Hay palabras cuyo plural se fostia con su singular. La hostia es una cosa, unas hostias muy otra. La esposa y las esposas, el carácter y los caracteres, la masa y las masas. Así que no es raro que políticos —como en “los políticos”— sea tan distinto de político.
Hace tanto un filósofo heleno dijo que el hombre era un zoon
politikon, un animal político: un ser hecho para vivir en la polis o ciudad y compartir
con los otros su manejo, su gobierno. La idea duró poco: ya los romanos dejaron
de aplicarla y la cambiaron por el poder total de uno, el imperator,
césar o zar, el rey.
Y así nos fue durante siglos: no había políticos o,
por lo menos, en nuestras sociedades nadie los llamaba así. Gobernaba un
pequeño grupo de confabulados que habían conseguido ese lugar gracias al mérito
indudable de haber nacido en él y dedicaban su tiempo a un doble juego: aliarse
para conservar el poder del grupo, pelearse para decidir quién tenía más poder
dentro del grupo. Esos “nobles” fueron los únicos que tuvieron la posibilidad
de ciertas decisiones hasta que la política y los políticos volvieron: la
insurrección americana, la francesa y otros
levantamientos, tan políticos, armaron un mundo en que ser político, hacer
política, era la única forma de ejercer el poder del Estado —salvo cuando lo
secuestraba un general desaforado.
Ya hace dos siglos que, de una forma u otra, son “los
políticos” los que conducen nuestras naciones. Los políticos son un subproducto
—ahora repudiado— de una de las mejores conquistas de la humanidad —ahora
repudiada—: la convicción de que podemos y debemos intervenir en la
cosa pública y que para eso tenemos, supuestamente, la posibilidad de elegir quien
la gobierne.
Nos costó mucho —mucho tiempo, muchos esfuerzos, mucha
sangre— conseguirlo, pero ya no nos parece un logro.

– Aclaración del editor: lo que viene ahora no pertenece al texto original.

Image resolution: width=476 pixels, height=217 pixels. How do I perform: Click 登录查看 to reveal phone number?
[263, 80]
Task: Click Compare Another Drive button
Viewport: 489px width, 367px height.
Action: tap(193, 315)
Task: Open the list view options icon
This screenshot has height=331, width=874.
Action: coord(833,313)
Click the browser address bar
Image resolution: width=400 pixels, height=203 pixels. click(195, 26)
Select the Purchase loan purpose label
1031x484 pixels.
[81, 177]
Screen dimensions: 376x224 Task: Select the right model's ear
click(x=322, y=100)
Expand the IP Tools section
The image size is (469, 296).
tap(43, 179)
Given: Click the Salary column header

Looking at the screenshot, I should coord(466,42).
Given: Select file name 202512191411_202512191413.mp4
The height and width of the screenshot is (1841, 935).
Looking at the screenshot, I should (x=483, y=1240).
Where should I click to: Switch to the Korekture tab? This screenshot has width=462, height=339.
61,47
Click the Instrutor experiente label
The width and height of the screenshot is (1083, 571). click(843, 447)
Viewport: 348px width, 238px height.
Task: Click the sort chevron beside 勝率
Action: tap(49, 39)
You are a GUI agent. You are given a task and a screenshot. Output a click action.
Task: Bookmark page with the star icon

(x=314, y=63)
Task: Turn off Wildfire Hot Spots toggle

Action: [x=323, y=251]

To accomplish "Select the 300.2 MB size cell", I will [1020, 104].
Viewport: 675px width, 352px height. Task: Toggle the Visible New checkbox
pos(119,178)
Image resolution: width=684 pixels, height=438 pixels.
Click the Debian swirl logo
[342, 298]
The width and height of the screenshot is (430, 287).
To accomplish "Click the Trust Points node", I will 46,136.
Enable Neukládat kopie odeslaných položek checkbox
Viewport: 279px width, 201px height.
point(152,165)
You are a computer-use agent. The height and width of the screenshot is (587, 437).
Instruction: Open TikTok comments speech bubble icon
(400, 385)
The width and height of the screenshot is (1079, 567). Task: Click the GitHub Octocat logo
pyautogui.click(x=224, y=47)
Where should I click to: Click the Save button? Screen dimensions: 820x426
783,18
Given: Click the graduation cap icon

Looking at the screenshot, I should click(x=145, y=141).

Ahora la participación política de la mayoría
consiste en votar a alguien sin grandes averiguaciones y después sentirse
decepcionado porque ese señor hizo lo que cualquiera podía saber que haría y
entonces dedicarse a odiarlo como si fuera el clásico marciano recién bajado de
su dron descapotable. Las sociedades, en general, no se hacen cargo de lo que
hacen: pocos ejemplos más burdos, más brutos que su relación con los políticos
que encumbran. Como si les llovieran, como si fueran conquistadores en sus
caballos de madera.
Porque lo importante es poder echar culpas. Nosotros
somos los buenos, ellos los perversos. En épocas más cristianas, lo mismo
decían los curas del famoso Diablo: todo estaba bien, pero el Malo solía meter
la cola y arruinarlo. La gran diferencia es que estos Malos no estarían ahí si
no los eligiéramos. Su única razón somos nosotros —por presencia o ausencia,
acción u omisión.
Así que los políticos, nuestros representantes, se
convirtieron en una raza —una “casta”— odiosa y odiada. La política está tan desprestigiada que se ha vuelto
un coche-escoba de mediocres: casi ningún joven despierto piensa, cuando piensa
su vida, que quiere ser político, porque serlo es ser uno de esos seres oscuros
que nos manipulan desde salones y sillones. Un ejercicio que queda para los más
perversos o los que no se ven capaces de medrar con otra cosa: premio consuelo
para desconsolados.
Entonces los pensamos —por qué será— como personas que
usan el pretexto del bien común para conseguir su propio bien, saciar sus
apetitos de famas o dineros, encontrar la mejor forma de engañarnos. El
desprestigio les sirve: gracias a él nos distanciaron de la política, se la
quedaron ellos. Es un recurso cruel, muy eficaz, tan cerca del suicidio: nos
convencieron de que la política es eso —tedioso, retorcido, un poco hediondo—
que hacen los políticos.
Y es tanto más. La política es, para
empezar, la única forma conocida de mejorar nuestras vidas, nuestras relaciones,
nuestro modo de estar en el mundo. Pero, para eso, tenemos que creer que no es
esas reyertas y querellas, barullos y chanchullos que ellos montan en sus
despachos y sus restaurantes. Que la política debería ser reunirse y
organizarse para conseguir cosas, desde una buena sanidad hasta la posibilidad
de gobernarnos entre todos o aumentar la frecuencia del tren, desde una
justicia justa y útil hasta la creación de un parque o el fin de los grandes
privilegios. Recordar que la política es mucho más que eso que hacen los
políticos, recuperarla, es la única esperanza de salvarnos.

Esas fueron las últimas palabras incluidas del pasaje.